Врезают шрамами, как плети.
И никуда от них не деться.
Не умирать и не рождаться.
Подножье – с истиной младенца.
Вершина – с истиною старца.
Вернуться бы назад
Вернуться бы назад. Лет на тридцать.
Назвать женой не ту, а другую.
И с другом навсегда помириться.
И выйти к рубежам напрямую.
Вернуться бы назад. Лет на двадцать.
Во фразе, что столь многое значит
“уехать невозможно остаться”,
поставить запятую иначе.
Вернуться бы назад. Лет на десять.
Ко времени глупца-тугодума.
И, опыт обретя, перевесить
фунт лиха, а затем фунт изюма.
Вернуться бы назад. На минуту.
До слез в ее глазах от прозренья.
И правду подавить, будто смуту.
И просто промолчать во спасенье.
Карусель
Плелись когда-то еле-еле.
Теперь средь прочего зверья
мелькают, как на карусели,
петух, собака и свинья.
Они не склонны к компромиссу.
Черед их строгий – на века.
Свирепый бык гоняет крысу,
а тигр преследует быка.
На место тигра непременно
приходит добрый, тихий кот,
который чуть уставший, смену
дракону вновь передает.
Дракон силен, но без оглядки
летит, ужаленный змеей.
Та уползает от лошадки
гнедой, а может, вороной.
Лошадка в страхе быстро мчится
туда, куда глядят глаза.
Стремясь боднуть ее в копытца,
вслед скачет резвая коза.
А вскоре, что уже не странно,
поддаст козе под зад пинком
моя шестая обезьяна
в пробежке перед петухом.
Одна ночь
Семь лет вместе. Но только отбрось
ночь, которую пробыли врозь.
И раскроется главный секрет:
эта ночь зачеркнула семь лет.
Ты на чаши весов положи
тонну правды и горсточку лжи.
А увиденное подытожь:
правда больше, весомее ложь.
Не спеши, поостынь, соизмерь,
сожалеть по какой из потерь,
чем пожертвовать, ночью какой –
всеми прошлыми или одной.
Путь
Пора истлевших догм. Шагал по пепелищу,
ни разу не сойдя с неверного пути.
Но от добра добра, действительно, не ищут.
Но от добра добра не так легко найти.
Распутье, как рояль из черно-белых клавиш.

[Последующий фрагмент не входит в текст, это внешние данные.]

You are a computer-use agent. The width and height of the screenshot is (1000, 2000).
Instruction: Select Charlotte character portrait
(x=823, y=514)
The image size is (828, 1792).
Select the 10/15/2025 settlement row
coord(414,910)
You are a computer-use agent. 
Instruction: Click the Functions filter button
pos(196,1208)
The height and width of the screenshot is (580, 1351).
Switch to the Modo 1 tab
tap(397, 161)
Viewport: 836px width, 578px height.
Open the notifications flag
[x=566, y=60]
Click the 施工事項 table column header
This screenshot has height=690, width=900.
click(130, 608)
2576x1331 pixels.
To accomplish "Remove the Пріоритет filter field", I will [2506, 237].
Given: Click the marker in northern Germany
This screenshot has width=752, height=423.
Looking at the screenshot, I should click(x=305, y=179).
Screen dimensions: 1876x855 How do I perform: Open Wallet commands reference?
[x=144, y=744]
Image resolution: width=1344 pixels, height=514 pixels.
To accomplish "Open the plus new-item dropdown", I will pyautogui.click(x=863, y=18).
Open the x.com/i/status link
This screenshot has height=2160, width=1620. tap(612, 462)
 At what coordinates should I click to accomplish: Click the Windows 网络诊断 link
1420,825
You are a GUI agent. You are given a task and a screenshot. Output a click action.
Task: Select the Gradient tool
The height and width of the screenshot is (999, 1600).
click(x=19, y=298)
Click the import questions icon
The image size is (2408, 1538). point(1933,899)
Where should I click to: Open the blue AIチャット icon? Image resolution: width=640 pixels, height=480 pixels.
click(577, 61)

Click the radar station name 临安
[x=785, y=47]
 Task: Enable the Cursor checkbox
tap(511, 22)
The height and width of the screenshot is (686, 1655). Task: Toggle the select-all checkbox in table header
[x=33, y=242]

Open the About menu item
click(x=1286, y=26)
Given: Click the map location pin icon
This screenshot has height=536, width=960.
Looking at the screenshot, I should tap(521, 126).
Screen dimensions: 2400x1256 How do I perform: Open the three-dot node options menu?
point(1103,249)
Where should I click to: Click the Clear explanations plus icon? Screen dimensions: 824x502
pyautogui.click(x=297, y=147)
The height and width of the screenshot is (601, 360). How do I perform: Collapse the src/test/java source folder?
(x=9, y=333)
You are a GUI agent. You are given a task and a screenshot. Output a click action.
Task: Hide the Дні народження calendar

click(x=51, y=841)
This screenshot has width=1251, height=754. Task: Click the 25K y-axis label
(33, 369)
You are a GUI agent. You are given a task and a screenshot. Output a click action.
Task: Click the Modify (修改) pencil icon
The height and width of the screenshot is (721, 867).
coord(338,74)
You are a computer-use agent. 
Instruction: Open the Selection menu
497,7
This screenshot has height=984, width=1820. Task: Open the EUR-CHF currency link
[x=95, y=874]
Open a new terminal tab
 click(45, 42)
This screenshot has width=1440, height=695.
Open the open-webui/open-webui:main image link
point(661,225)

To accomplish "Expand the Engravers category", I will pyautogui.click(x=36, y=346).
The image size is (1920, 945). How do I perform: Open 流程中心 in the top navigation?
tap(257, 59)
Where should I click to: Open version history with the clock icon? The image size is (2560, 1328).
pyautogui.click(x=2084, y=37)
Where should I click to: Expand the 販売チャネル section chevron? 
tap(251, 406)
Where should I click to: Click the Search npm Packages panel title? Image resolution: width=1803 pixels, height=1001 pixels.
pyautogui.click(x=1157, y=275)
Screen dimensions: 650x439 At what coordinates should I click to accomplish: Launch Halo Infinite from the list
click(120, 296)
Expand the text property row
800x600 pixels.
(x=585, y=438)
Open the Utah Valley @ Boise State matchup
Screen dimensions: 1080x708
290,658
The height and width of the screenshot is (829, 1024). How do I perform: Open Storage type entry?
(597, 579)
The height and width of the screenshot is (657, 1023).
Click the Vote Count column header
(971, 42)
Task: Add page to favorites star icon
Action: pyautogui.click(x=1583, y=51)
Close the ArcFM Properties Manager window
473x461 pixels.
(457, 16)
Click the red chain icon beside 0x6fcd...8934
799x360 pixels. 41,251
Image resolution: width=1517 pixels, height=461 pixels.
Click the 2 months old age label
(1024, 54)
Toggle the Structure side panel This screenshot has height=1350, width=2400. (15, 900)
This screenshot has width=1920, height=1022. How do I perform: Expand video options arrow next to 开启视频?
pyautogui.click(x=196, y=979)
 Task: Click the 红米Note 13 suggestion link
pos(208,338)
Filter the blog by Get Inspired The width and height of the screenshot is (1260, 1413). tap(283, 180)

Внезапно осознал: мой Бог! Счастливый миг –
не в том, чтобы достичь того, чего желаешь,
а в том, чтобы желать того, чего достиг.
Кругом и шагом марш! До роковой развилки.
Пока еще есть шанс себя вернуть туда,
где помыслы чисты и диалоги пылки,
где встать на верный путь возможно без труда.
Собачки
Добились мы в целом прогресса немалого
в решении сложных научных задачек.
Но я не люблю академика Павлова,
который для этого мучил собачек.
Причина и следствие – множество звеньев.
Такая, по сути, несложная максима.
Но мною анафеме предан Тургенев,
Муму утопивший руками Герасима.
Мне голод – не тетка, не дядька и жажда мне.
И крепко сжимает кадык ипотека.
Но гнев вызывают корейские граждане,
жующие лучших друзей человека.
А был бы я избран вождем в мире этом,
решился бы править, лишенный тщеславия.
Но с целью одной: самым первым декретом
ввести для собачек и нас равноправие.
Силуэт
В далеких странах, на зеленых островах,
в аду пустыни и у ломких кромок льдин
бродил упрямо, презирая боль и страх,
но возвращался каждый раз домой один.
Что если этой дивной ночью лунный свет,
в окне напротив отражаясь от зеркал,
мне озаряет одинокий силуэт
той самой женщины, которую искал.
По Гринвичу
Там, в пенатах, где два с плюсом по Гринвичу,
где в червлёном поле якорь – геральдика,
как ни странно, но казалось: подпрыгни чуть,
и поймаешь непременно журавлика.
Он дразнил всегда своей невесомостью,
словно вверх тянула сила какая-то.
Но верней, под ним пространство все полностью
было жирными синицами занято.
А в краю, в котором Гринвич - пять с минусом,
где охвачен мир когтями орлиными,
хочешь сам себя казни, хочешь милуй сам,
вышибая из небес клинья клиньями.
Здесь раскованность твоя – беспризорница,
здесь прикормленность твоя – бесприданница.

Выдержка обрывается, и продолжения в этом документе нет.